A trademark is a symbol that serves to notify a consumer of the source of a product, service, trade organization, or certification authority. Such marks are technically referred to, respectively, as trademarks, service marks, collective marks, and certification marks. However, trademark and mark are used to refer to all types of marks generally.
There are few limits on what can serve as a mark; for example, words, logos, slogan, letter, number, sound, color, or perhaps even a smell as long as it serves to identify source to consumers. Rights in a particular mark arise from use of the mark in commerce. Accordingly, a company that made extensive use of a slogan has rights in that slogan even if the company has not registered the slogan. However, registration provides certain significant advantages as discussed herein.

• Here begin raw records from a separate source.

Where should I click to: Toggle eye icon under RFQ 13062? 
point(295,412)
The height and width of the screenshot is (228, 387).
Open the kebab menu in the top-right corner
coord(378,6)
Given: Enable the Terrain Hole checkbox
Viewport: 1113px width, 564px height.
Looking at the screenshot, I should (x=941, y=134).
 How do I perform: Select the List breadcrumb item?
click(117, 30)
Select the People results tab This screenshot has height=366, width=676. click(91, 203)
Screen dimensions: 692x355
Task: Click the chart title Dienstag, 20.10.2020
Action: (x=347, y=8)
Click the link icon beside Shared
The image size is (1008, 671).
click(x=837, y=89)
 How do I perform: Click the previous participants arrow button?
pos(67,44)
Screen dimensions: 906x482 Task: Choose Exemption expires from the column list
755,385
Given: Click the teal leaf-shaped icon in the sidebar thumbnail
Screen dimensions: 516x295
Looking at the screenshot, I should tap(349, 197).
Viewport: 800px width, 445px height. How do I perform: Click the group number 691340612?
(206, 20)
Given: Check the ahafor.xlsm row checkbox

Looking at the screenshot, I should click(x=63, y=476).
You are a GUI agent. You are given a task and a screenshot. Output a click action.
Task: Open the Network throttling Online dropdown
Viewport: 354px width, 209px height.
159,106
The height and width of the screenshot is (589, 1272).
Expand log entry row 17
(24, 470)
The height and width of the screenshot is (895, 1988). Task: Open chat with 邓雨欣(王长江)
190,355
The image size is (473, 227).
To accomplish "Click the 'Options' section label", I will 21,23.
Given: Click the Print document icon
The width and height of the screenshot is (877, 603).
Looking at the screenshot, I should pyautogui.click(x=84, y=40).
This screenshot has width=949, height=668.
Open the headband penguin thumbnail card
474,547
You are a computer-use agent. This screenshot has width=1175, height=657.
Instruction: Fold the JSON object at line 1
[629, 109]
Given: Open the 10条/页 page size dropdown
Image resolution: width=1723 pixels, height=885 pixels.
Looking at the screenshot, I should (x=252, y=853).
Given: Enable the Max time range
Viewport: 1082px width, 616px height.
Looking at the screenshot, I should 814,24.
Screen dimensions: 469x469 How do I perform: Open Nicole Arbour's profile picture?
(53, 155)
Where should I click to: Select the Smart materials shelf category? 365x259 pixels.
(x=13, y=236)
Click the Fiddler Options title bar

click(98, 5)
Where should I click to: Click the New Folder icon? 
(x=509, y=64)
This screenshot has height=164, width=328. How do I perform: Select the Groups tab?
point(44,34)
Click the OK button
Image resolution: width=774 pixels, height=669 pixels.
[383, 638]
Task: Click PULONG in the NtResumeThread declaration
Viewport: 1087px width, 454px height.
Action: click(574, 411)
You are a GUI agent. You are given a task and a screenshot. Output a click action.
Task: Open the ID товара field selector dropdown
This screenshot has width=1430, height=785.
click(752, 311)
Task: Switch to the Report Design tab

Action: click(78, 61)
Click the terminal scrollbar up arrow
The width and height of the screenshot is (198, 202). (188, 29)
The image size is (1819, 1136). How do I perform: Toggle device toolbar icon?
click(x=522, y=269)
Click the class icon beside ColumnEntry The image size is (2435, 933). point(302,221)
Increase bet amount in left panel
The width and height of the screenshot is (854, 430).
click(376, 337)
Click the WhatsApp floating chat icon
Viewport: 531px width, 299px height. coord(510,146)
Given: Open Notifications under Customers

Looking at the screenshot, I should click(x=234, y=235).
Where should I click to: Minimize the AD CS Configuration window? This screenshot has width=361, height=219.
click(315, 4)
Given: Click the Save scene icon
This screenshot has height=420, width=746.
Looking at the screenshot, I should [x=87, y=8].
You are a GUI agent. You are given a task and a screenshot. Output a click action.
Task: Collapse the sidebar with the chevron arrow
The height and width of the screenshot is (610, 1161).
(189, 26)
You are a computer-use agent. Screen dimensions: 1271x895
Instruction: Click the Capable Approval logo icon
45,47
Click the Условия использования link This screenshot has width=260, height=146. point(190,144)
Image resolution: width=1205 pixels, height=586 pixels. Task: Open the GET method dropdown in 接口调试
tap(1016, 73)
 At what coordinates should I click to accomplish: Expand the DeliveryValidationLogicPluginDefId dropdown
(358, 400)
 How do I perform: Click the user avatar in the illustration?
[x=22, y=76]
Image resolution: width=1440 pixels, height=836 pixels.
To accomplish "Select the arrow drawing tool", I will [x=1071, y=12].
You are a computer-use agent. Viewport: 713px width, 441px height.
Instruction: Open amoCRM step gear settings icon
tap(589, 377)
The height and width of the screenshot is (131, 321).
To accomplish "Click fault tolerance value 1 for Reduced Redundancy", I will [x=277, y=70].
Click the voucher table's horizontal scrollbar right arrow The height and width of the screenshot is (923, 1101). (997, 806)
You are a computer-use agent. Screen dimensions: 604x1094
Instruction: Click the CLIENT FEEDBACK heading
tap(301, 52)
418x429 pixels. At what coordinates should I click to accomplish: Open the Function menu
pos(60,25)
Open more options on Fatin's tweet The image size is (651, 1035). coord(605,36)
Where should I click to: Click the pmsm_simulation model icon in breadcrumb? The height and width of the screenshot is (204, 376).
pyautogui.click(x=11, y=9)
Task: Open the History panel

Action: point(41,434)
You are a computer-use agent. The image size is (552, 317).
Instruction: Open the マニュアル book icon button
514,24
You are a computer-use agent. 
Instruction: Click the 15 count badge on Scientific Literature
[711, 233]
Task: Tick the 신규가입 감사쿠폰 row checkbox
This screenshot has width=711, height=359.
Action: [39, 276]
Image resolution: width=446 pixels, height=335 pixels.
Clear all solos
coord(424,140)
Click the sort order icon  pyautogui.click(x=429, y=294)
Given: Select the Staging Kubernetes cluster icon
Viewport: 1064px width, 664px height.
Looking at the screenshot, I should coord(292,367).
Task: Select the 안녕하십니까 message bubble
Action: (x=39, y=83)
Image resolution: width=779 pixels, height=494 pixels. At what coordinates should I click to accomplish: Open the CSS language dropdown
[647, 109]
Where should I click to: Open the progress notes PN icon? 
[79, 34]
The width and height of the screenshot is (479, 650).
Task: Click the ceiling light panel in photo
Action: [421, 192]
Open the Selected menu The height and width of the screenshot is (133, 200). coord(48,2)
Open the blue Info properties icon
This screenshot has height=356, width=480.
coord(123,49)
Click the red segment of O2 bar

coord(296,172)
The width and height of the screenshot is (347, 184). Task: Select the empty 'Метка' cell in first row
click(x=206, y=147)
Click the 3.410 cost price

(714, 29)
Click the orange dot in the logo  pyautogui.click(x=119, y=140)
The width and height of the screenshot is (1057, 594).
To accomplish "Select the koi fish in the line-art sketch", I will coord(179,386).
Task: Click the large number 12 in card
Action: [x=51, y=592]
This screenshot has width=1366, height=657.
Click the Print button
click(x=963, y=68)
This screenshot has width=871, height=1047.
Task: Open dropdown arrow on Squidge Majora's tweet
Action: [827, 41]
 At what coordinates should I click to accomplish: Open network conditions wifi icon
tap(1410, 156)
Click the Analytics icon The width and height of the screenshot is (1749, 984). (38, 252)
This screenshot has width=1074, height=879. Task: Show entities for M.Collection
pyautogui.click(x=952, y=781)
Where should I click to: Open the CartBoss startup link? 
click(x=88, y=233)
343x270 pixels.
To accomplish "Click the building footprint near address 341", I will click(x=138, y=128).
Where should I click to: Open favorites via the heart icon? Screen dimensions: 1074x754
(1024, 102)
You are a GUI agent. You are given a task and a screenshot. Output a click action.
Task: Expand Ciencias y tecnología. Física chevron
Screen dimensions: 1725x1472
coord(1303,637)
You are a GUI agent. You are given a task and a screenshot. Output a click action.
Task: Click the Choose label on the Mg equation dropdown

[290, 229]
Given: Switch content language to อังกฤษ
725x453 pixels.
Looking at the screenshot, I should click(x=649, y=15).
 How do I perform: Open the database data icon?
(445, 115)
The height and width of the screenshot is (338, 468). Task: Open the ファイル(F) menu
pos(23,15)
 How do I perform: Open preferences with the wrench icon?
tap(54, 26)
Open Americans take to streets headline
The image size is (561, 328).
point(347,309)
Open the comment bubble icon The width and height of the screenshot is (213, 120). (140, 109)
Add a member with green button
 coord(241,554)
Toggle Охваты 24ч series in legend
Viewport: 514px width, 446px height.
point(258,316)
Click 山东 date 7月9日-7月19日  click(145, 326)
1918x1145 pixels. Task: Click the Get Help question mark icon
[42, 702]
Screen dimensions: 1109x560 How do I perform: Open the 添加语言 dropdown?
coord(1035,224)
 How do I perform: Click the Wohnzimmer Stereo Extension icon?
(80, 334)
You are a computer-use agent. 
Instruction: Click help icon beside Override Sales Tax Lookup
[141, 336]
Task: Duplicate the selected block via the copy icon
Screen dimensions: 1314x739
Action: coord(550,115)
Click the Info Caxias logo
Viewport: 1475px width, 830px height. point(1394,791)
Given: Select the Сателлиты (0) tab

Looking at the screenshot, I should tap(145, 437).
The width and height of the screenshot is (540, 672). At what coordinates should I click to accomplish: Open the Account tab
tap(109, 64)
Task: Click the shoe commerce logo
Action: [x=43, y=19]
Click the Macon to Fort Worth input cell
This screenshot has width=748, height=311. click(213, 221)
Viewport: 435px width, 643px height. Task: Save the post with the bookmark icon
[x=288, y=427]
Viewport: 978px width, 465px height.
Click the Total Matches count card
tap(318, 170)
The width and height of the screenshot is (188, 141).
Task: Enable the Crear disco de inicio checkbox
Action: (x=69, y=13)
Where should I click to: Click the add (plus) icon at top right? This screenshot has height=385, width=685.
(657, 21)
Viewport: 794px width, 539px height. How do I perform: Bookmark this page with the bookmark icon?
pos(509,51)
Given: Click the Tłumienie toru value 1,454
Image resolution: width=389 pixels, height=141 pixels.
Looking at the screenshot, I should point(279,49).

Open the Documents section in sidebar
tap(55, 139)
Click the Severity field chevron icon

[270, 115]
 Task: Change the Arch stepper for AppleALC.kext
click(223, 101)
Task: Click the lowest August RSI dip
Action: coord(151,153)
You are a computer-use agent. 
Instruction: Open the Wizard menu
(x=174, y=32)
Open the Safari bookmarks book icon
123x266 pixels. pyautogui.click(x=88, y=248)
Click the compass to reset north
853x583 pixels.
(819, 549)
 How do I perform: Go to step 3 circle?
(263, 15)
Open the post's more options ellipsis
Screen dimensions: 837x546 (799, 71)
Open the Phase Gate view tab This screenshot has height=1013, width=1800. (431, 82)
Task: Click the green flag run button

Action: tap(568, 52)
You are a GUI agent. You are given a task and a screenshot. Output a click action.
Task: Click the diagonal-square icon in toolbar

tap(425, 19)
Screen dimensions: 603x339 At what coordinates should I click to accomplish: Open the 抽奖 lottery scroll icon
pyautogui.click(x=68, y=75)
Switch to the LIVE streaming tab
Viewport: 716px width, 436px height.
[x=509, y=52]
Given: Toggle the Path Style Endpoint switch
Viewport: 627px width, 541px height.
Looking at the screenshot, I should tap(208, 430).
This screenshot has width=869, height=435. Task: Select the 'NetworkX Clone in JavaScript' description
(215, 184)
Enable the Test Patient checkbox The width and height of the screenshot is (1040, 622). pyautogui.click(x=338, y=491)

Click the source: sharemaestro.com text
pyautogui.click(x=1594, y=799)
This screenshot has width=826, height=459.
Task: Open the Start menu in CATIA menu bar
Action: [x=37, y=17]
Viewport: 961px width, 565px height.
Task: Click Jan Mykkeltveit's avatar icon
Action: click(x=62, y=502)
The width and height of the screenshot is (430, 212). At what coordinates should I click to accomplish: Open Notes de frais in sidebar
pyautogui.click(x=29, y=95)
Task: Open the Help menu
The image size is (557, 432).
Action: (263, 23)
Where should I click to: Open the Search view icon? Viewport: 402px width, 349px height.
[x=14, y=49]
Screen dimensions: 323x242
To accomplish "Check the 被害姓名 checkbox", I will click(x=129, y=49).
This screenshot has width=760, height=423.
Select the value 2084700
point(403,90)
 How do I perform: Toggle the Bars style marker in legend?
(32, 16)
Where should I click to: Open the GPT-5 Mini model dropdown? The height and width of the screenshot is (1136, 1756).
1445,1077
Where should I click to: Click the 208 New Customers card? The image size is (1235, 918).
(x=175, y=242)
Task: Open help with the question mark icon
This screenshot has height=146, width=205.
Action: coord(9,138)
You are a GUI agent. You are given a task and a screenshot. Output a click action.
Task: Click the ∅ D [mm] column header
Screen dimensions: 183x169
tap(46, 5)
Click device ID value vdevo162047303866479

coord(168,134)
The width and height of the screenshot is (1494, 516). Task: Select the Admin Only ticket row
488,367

The underlying purpose of trademark law is to prevent consumer confusion; i.e., if a mechanic buys a set of tools that are labeled “Craftsman,” those tools should be genuine Craftsman product, and not a knockoff. Accordingly, to serve this underlying purpose, a trademark must be distinctive – an identifier that is generic or merely descriptive will generally not qualify as a trademark. Certain words or phrases are presumed to lack distinctiveness – for example, geographical locations, surnames, nonsensical words or combinations of letters and numbers, and very short marks are presumed to lack distinctiveness in certain countries. However, none of these are per se bars to obtaining a mark – even if a mark encompasses one or more of these traits, protection may still be obtainable.